Marco Klein wird am Samstag auf der Mannheimer Heimatbahn nur eine Starterin haben, sein Stalljockey Tommaso Scardino wird aufgrund einer Sperre gar nicht zum Einsatz kommen. Beide waren auf der Waldrennbahn in der Vergangenheit Garanten für Sieger. Was also tun als Wetter? Mehr als sich anderweitig umzuschauen, bleibt einem nicht übrig.
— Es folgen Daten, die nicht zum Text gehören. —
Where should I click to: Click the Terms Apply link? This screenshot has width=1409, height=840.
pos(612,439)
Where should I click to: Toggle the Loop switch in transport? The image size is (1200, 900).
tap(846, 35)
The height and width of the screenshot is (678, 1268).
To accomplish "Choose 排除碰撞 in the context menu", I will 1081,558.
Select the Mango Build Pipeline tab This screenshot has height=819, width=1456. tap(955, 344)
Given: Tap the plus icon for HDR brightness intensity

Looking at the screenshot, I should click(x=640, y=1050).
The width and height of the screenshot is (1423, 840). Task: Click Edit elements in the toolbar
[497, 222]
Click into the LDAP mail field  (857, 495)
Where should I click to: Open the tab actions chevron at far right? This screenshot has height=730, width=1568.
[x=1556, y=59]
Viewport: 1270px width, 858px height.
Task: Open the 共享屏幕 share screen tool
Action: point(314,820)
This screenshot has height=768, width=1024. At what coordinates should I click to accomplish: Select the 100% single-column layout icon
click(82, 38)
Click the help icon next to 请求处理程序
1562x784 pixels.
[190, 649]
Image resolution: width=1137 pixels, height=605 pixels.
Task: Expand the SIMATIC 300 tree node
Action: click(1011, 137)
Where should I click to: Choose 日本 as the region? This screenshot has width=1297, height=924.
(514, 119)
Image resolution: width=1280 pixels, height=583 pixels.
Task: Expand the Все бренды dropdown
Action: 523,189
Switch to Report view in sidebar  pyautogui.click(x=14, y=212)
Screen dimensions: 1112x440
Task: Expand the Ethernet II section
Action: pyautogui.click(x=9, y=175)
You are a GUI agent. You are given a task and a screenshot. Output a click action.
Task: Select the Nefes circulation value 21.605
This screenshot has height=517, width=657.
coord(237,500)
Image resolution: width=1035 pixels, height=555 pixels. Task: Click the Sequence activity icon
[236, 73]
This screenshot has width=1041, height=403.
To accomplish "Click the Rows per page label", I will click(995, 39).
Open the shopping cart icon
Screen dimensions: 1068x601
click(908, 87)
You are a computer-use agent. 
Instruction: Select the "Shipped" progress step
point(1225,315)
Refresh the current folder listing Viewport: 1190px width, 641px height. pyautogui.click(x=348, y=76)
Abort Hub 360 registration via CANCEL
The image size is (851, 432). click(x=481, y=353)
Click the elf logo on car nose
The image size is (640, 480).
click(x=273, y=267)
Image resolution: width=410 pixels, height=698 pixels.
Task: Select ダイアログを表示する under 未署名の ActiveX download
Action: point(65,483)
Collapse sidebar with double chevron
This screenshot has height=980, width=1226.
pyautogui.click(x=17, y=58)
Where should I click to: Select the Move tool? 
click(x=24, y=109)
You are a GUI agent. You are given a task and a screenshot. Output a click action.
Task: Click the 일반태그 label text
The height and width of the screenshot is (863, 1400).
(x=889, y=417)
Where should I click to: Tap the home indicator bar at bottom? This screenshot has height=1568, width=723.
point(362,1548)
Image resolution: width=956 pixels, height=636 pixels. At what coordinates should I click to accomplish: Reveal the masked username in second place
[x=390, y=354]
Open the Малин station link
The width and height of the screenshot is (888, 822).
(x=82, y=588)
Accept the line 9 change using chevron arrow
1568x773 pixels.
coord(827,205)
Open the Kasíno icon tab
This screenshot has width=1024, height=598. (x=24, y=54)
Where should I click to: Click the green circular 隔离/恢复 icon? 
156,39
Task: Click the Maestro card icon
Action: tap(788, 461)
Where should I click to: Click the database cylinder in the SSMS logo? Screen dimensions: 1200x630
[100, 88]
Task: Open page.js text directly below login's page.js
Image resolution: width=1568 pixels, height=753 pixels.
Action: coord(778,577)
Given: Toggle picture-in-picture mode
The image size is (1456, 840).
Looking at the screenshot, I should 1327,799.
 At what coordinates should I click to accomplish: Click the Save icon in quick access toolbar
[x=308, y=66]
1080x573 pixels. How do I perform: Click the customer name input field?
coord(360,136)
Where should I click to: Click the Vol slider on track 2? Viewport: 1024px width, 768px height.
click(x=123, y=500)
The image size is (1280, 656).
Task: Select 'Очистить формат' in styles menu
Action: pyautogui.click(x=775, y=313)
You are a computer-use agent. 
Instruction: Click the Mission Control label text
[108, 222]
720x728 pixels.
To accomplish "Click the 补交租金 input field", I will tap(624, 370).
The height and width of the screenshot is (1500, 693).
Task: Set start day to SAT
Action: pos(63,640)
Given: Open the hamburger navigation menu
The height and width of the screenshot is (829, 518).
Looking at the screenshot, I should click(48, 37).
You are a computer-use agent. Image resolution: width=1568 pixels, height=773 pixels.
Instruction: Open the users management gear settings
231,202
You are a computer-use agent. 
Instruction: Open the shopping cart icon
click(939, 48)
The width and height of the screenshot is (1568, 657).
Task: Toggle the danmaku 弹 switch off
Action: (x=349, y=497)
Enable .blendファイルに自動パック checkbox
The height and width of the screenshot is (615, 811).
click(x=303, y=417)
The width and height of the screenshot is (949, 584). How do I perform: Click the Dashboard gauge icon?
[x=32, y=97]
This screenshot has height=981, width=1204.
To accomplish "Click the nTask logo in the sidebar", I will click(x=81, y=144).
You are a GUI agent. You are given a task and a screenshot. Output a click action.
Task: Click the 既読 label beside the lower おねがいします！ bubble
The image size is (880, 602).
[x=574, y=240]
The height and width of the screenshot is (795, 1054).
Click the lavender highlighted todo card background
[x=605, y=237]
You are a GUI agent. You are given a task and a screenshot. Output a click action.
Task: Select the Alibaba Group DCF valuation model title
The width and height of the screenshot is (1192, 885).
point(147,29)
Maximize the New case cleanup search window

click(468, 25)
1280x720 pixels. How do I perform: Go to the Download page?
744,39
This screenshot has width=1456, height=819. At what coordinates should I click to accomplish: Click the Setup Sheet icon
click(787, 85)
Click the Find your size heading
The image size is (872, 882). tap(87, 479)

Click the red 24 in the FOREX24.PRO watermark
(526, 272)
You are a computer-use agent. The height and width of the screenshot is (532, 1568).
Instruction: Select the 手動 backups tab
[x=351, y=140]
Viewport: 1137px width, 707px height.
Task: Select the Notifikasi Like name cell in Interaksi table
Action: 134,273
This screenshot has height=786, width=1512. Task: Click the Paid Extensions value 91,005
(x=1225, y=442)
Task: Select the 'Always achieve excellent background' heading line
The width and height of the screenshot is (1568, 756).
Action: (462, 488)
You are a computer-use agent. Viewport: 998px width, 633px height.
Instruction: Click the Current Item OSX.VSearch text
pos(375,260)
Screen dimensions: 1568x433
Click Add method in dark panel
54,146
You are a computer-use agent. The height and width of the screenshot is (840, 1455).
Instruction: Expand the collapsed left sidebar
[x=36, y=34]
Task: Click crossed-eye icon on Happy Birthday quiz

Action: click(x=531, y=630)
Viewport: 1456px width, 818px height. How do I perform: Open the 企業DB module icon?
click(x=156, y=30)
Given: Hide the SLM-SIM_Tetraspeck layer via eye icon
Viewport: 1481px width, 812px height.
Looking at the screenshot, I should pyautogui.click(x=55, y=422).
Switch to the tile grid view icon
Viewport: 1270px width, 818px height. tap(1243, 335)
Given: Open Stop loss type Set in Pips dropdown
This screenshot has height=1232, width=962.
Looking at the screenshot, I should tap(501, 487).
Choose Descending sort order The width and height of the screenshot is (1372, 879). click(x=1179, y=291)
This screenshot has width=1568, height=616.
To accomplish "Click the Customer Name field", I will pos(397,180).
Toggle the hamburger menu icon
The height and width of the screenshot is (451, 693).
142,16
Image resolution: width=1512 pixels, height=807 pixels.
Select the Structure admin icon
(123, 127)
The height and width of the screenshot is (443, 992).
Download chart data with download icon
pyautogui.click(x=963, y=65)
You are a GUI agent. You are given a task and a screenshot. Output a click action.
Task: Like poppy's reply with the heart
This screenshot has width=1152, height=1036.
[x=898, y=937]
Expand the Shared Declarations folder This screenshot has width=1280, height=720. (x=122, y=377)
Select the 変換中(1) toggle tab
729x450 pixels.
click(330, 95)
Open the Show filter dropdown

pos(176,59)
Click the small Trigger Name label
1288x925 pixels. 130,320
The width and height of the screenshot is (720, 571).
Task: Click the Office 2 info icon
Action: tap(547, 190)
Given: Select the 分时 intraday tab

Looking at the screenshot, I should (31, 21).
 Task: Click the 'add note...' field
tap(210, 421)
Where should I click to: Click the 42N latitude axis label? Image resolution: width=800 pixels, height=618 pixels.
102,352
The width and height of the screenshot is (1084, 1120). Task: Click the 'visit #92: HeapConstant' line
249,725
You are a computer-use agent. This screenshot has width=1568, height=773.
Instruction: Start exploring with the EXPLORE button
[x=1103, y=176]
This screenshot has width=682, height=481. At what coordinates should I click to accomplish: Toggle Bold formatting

Beim Blick in die Statistik stößt man sofort auf eine Reiterin, die sonst vielleicht etwas unter dem Radar fährt: Jaqueline Laquai. Die 21-jährige wird an diesem Seckenheimer Renntag genau einen Ritt ausführen und bisher kam sie mit dem etwas eigenwilligen Kurs sehr gut zurecht. Dreimal war sie seit Beginn des vergangenen Jahres dort im Einsatz. Zwei Siege und ein zweiter Platz stehen dabei zu Buche, es könnte weiß Gott schlechter sein.

Und auch ihr Pferd, was in Mannheim nicht ganz unwichtig ist, kommt auf der Waldrennbahn bestens zurecht. Rum Tum Tugger, vorbereitet von Besitzertrainer Christoph Masser, hat in Mannheim sechs Starts absolviert, siegte dabei dreimal und erzielte zudem noch zwei zweite Plätze. Außerhalb der Geldränge landete er in Mannheim nie. Man kann also getrost von einem Dreamteam sprechen, das sich am Samstag auf in Richtung Seckenheim macht. Beide haben vor Ort im April auch schon gemeinsam gewonnen.